# BRIEF
Transcribe, without any change, the line that includes "Grapevine Local Food Marketing (391, 1673)" and all the lines that come after it in the material below.

┌──

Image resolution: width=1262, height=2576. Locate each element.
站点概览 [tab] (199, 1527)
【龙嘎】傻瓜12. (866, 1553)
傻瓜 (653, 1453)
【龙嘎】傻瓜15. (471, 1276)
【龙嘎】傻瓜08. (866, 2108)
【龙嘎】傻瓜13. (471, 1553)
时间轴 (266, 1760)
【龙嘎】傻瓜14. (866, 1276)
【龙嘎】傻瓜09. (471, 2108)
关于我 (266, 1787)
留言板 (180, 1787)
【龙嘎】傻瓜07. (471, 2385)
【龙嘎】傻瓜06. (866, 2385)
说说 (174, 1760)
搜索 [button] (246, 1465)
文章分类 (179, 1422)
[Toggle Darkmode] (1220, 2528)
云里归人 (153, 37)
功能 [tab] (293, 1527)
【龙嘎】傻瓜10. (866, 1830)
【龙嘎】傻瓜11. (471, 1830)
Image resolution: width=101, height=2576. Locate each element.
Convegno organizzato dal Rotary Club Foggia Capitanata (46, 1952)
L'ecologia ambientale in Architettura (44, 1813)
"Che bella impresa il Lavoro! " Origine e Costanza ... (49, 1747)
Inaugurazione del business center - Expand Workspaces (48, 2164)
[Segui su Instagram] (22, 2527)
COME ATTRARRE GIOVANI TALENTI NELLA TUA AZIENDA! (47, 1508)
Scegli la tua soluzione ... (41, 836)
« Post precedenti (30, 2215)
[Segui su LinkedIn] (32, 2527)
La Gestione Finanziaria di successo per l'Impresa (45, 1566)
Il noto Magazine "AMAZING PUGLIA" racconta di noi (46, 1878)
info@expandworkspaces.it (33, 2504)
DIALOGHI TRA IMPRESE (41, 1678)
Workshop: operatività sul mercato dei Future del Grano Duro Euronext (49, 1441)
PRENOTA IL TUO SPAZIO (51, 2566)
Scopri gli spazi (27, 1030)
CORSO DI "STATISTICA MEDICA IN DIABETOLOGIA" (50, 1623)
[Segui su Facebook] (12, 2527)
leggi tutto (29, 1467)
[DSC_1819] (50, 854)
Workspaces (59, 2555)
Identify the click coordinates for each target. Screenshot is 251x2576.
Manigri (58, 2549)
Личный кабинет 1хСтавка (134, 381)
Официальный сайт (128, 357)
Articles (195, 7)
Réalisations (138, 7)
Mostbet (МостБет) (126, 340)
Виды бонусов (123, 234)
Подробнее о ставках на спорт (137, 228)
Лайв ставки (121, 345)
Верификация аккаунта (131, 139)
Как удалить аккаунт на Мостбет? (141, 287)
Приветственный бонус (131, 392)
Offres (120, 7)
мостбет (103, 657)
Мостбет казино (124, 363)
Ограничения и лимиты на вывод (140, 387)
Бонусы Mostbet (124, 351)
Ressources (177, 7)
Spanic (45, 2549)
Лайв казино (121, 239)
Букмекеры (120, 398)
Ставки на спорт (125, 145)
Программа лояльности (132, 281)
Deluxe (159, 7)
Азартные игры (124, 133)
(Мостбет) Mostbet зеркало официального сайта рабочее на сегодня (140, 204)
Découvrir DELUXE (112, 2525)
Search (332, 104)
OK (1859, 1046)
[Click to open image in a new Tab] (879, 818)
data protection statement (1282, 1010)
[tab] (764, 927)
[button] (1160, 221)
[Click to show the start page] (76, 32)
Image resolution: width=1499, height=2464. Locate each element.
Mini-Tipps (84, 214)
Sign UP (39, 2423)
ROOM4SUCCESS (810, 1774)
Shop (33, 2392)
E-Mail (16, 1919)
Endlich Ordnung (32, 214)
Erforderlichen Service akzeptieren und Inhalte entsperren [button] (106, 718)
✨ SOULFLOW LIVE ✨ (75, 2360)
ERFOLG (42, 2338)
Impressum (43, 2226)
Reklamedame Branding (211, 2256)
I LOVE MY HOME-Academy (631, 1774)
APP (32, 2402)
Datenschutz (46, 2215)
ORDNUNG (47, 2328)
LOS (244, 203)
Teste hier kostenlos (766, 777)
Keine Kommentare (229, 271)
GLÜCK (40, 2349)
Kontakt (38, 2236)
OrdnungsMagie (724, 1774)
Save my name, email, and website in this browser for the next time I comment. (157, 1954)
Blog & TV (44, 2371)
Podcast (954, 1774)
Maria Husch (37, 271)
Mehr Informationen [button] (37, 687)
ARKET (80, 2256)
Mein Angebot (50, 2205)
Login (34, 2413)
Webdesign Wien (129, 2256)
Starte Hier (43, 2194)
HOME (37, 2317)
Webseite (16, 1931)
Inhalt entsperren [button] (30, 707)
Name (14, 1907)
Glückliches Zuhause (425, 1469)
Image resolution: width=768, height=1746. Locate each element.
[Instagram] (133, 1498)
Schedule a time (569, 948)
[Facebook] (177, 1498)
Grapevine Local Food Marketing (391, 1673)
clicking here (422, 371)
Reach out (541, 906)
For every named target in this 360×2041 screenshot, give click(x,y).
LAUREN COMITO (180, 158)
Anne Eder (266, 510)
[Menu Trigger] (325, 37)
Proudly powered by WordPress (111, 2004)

└──

# RESPONSE AREA
Grapevine Local Food Marketing (391, 1673)
clicking here (422, 371)
Reach out (541, 906)
For every named target in this 360×2041 screenshot, give click(x,y).
LAUREN COMITO (180, 158)
Anne Eder (266, 510)
[Menu Trigger] (325, 37)
Proudly powered by WordPress (111, 2004)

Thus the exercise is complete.